How To Build A Great Picnic Table
Want some good tips and advice on the best way to build a nice picnic table? This article gives you some helpful hints on what order to build the portions of the picnic table and exactly what steps you could take to build your own trestle style table. The resource box provides a link to where you can get to a nice library set of woodworking plans to build your picnic table.
I might be getting a little sentimental here, but I sure did miss the old wooden picnic table my grandparents had in their backyard. Most of the outdoor furniture I have now looks like a poor replacement for that old beautiful Redwood picnic table with the stylish checkerboard fabric. I've got my workshop and tools ready to off I go in search of the best picnic table plans I could find- hoping to build the same kind of picnic table so fondly remembered from my childhood. I didn't have far to look thank goodness. A friend of mine used a great set of Plans to build a baby cradle from a huge library of premium plans. I suggest you check the same library I did for several sets of picnic table plans.
The picnic table plans I finally decided to go with from that great library of plans was for a trestle style table - something that looks very similar to the picnic table my grandparents had. The construction is simple enough. A type of glue-and-screw joinery that uses simple butt joints and an outdoor adhesive . Nothing too complicated there. And I can cut up most of the wood with a cordless saw. After that, it's just a matter of getting all the pieces glued and screwed together with the hardware.
Instead of using a simple cross-legged frame (like you normally see with most of the really cheap picnic tables), a trestle table has two separate sections of legs located at each end of the table. Two long boards stretch the length of between the two legs, keeping everything solid and square. I will start the project by making a foot for each of the legs. After that, I will do the legs themselves which includes a strip of wood along the top to support the table.

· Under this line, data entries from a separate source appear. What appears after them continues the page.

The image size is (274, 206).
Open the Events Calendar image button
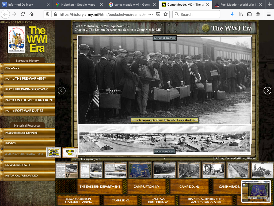pos(54,152)
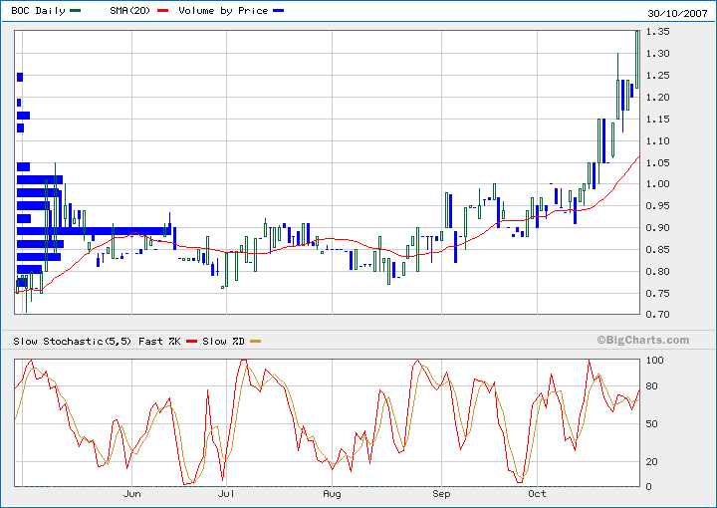
Task: Click the green BOC Daily legend swatch
Action: pyautogui.click(x=76, y=10)
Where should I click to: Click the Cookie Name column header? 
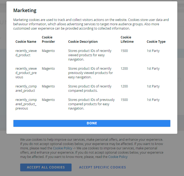(x=26, y=42)
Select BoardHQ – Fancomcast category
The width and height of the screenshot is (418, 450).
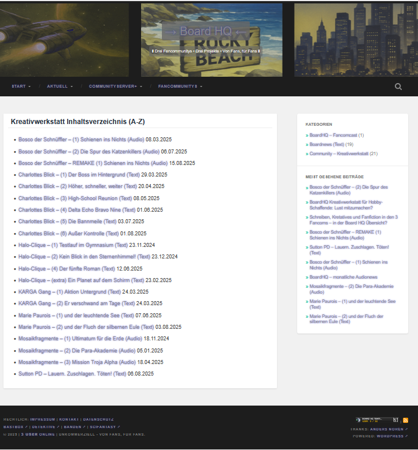pos(333,135)
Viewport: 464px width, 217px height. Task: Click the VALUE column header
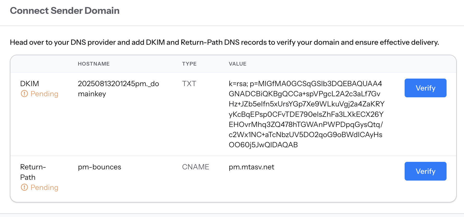coord(237,64)
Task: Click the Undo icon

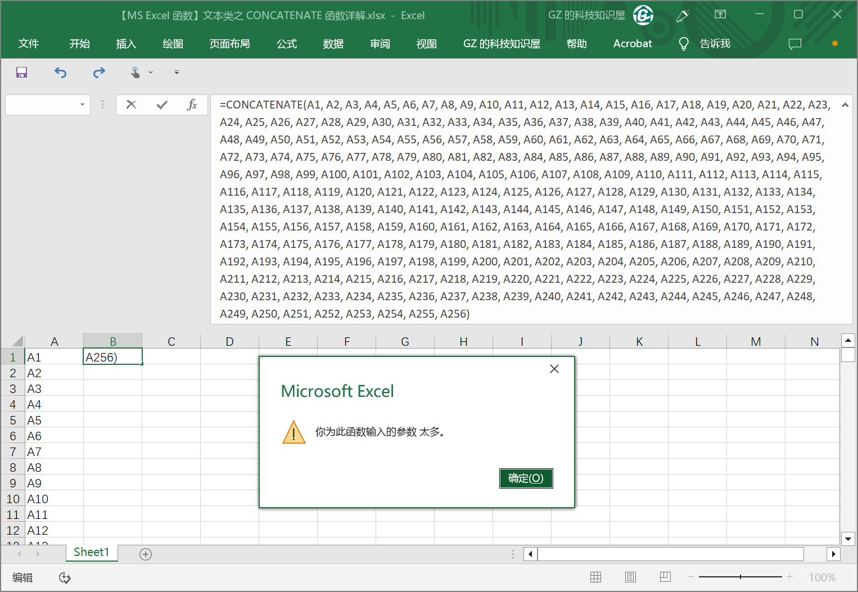Action: coord(60,73)
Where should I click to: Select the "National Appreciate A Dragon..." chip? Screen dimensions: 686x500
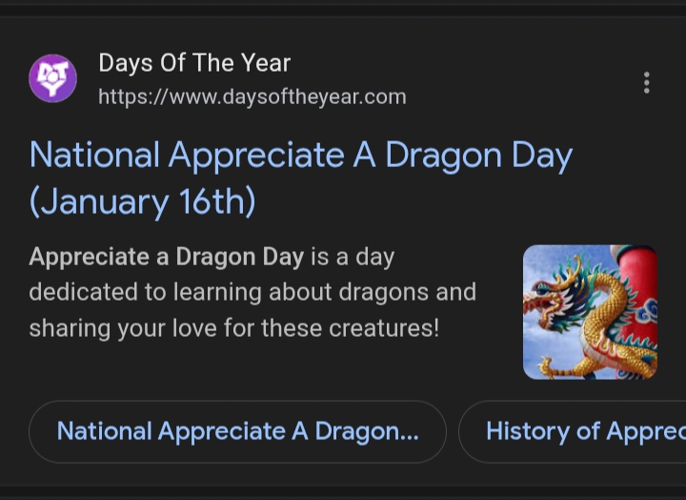tap(237, 431)
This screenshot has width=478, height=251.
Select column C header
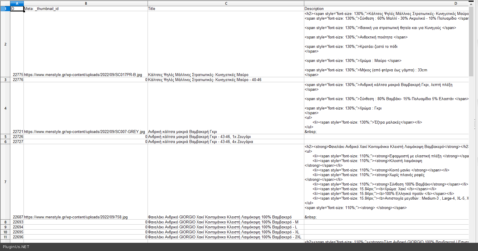tap(226, 4)
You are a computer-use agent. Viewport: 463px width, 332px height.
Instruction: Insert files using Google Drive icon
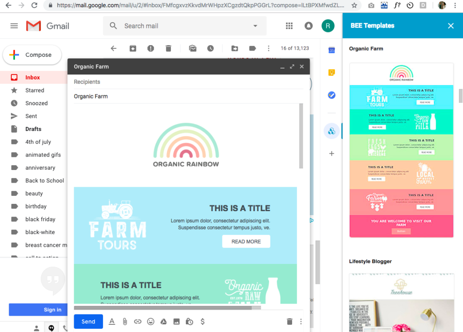coord(164,322)
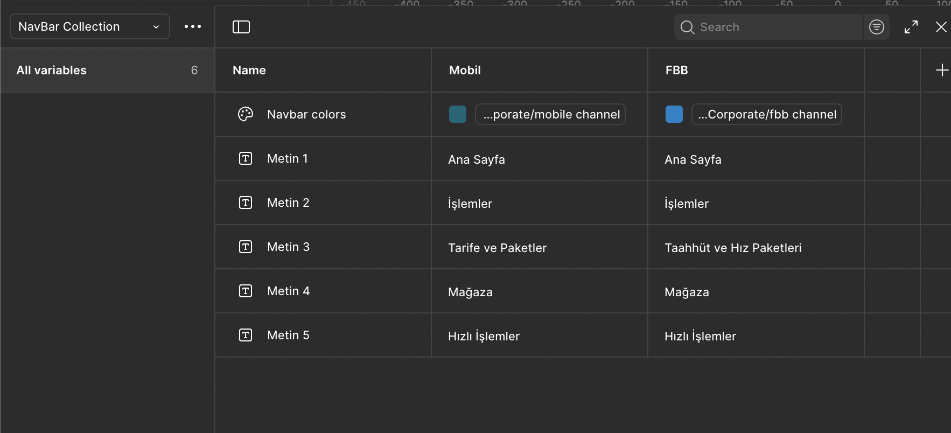Click in the Search variables field
Screen dimensions: 951x433
(775, 27)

So far I have been able to do most of the construction in my outdoor workshop. But before you attach the legs to the stretcher wood that runs between the 2 leg sections, I have to move everything outside. If you have a garage, patio or some other outdoor workspace, that will work too. At this point, it is probably easier to complete the whole base of the table with the table turned upside down. The next step is to drill, glue, and screw in the wood screws to connect the legs to the base.
For the top portion of the table, the plans call for alternating pieces of 2x6 and 2x4's that are held in conjunction with 1x4 wood strips called "wedges". Put all the boards out together on the floor, even up the edges, and then put them together with the wood screws. Then use a series of 1 / 4 "-thick spacers and a pair of clamps to keep everything together while I attach the cleats.

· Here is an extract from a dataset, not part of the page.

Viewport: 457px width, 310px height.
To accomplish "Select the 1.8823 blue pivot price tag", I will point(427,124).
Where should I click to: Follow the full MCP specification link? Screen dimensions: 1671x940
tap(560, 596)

With the top turned upside down, I'll put the base against the top and drill pilot holes through the stretchers and into the top of the table. Before turning the table to its upright position, I need to connect the two outer railings for added strength. After applying a bit of adhesive, I'll drive 4 "long screws through the outside leg and leg and into the inside rail. Now you can turn the table to an upright position and you are all done.
Time to go enjoy some nice and juicy hamburgers cooked off the grill and some delicious potato salad.